### TASK
Write out the lines of the listing below from the one containing "1568x674 pixels." through the one containing "This screenshot has width=600, height=450.", keeping them exactly the same.
────
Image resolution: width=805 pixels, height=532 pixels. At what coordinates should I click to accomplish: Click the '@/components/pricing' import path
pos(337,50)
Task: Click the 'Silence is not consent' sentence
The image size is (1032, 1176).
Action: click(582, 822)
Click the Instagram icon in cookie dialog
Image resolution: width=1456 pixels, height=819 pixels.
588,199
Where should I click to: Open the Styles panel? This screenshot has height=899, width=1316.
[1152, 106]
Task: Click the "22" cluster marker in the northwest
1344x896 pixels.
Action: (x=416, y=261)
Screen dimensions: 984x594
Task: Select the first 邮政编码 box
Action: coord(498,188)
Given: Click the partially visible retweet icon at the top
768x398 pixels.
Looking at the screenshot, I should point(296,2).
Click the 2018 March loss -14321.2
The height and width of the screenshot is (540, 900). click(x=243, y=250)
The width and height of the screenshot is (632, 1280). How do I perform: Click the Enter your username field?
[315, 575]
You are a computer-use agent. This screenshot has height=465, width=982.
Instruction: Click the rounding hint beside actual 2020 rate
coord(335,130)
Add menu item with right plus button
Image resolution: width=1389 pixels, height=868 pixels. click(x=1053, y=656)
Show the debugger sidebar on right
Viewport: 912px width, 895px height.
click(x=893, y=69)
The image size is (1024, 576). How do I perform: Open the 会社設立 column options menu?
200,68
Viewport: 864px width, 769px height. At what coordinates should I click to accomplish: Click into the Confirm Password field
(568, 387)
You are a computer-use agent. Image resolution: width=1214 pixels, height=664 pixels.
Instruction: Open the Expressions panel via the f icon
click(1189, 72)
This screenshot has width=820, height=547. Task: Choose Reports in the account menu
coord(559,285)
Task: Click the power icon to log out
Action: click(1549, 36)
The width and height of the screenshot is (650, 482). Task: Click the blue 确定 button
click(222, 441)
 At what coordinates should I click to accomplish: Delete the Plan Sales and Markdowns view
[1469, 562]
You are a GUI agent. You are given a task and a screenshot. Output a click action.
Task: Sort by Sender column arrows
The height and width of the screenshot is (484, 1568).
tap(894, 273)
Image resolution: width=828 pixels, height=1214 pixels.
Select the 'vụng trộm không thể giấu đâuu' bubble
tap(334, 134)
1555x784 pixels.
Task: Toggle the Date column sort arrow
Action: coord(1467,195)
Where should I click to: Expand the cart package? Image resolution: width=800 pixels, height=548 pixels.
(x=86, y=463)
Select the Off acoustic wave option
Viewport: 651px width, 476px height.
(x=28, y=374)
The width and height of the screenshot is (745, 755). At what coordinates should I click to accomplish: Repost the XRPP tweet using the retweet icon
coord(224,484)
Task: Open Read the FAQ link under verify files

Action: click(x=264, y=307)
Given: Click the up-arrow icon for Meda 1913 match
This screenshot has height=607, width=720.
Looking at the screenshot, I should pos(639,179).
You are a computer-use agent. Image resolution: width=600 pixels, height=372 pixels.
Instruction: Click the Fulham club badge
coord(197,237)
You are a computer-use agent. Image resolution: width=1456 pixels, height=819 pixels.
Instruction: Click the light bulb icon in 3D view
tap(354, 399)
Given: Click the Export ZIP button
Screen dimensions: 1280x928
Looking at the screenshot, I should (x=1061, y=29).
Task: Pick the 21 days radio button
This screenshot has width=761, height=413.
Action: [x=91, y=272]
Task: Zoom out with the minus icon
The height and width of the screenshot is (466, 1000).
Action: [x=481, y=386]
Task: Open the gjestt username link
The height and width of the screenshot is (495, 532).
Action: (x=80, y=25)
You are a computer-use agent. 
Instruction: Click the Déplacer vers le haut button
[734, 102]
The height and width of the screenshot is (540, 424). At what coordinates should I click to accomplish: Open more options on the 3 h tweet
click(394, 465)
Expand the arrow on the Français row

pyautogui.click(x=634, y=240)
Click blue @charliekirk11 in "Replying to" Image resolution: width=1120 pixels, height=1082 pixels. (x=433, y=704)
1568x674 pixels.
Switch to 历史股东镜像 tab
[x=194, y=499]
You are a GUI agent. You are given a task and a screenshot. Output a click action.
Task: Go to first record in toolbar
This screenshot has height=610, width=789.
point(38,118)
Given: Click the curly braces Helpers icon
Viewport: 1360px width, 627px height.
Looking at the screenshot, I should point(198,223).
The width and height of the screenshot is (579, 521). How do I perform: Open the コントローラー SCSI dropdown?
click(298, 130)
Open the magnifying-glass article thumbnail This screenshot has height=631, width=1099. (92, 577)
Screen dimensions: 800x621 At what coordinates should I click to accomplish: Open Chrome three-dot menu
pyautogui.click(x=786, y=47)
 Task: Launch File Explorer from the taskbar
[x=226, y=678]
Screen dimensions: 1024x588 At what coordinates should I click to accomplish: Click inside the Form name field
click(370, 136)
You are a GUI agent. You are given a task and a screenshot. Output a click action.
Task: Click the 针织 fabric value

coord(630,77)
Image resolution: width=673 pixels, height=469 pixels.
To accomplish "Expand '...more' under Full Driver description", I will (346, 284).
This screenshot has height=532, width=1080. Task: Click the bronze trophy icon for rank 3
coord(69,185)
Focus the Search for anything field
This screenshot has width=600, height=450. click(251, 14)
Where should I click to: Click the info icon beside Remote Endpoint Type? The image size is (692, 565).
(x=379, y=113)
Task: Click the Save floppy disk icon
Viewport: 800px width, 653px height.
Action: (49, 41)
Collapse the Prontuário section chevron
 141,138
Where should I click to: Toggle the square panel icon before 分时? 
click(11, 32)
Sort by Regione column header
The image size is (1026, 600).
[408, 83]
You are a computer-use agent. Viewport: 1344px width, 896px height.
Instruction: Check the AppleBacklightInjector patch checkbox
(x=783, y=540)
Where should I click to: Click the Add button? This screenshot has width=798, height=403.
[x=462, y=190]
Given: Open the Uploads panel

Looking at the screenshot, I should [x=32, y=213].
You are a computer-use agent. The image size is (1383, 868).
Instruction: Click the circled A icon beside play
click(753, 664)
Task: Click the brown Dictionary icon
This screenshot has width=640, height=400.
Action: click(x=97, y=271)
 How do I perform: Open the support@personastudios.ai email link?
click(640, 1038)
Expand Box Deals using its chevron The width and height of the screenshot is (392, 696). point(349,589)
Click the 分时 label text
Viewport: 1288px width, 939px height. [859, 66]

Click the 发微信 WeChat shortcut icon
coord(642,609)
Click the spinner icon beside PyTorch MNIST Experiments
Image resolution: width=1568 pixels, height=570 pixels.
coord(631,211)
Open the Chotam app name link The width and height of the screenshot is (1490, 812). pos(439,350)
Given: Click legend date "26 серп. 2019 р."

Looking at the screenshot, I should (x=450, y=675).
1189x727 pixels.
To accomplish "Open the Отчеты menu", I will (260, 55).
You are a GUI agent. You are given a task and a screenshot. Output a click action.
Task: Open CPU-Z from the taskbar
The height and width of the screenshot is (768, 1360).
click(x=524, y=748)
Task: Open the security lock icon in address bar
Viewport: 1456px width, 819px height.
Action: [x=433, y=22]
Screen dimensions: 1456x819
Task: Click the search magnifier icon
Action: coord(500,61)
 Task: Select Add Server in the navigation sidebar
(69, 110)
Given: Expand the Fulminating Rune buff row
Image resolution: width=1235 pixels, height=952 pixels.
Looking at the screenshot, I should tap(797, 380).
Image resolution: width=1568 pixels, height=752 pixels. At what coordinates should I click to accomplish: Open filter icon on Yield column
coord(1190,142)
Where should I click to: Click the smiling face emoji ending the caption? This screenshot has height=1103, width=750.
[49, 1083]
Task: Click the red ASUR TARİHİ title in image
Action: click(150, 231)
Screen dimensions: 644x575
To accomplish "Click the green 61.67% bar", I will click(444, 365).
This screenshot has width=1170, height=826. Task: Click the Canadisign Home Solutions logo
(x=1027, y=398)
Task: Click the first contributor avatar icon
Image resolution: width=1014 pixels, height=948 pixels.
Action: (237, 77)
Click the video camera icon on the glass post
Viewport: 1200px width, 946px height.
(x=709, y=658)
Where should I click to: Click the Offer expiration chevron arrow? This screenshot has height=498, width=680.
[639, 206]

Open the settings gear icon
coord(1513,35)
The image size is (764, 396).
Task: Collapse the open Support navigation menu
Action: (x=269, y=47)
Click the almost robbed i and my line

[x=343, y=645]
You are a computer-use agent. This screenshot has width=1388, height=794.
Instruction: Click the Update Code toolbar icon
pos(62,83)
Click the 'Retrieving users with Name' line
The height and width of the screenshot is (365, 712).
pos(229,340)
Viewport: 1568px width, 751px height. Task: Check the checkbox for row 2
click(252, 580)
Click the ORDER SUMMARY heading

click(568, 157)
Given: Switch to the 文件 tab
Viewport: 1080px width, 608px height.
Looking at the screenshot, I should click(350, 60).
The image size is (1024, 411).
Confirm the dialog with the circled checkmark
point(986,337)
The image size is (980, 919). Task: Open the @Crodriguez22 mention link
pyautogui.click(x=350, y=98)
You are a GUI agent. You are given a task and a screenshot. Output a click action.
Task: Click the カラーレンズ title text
────
### SOLUTION TO THIS EXERCISE
1568x674 pixels.
Switch to 历史股东镜像 tab
[x=194, y=499]
You are a GUI agent. You are given a task and a screenshot. Output a click action.
Task: Go to first record in toolbar
This screenshot has height=610, width=789.
point(38,118)
Given: Click the curly braces Helpers icon
Viewport: 1360px width, 627px height.
Looking at the screenshot, I should point(198,223).
The width and height of the screenshot is (579, 521). How do I perform: Open the コントローラー SCSI dropdown?
click(298, 130)
Open the magnifying-glass article thumbnail This screenshot has height=631, width=1099. (92, 577)
Screen dimensions: 800x621 At what coordinates should I click to accomplish: Open Chrome three-dot menu
pyautogui.click(x=786, y=47)
 Task: Launch File Explorer from the taskbar
[x=226, y=678]
Screen dimensions: 1024x588 At what coordinates should I click to accomplish: Click inside the Form name field
click(370, 136)
You are a GUI agent. You are given a task and a screenshot. Output a click action.
Task: Click the 针织 fabric value

coord(630,77)
Image resolution: width=673 pixels, height=469 pixels.
To accomplish "Expand '...more' under Full Driver description", I will (346, 284).
This screenshot has height=532, width=1080. Task: Click the bronze trophy icon for rank 3
coord(69,185)
Focus the Search for anything field
This screenshot has width=600, height=450. click(251, 14)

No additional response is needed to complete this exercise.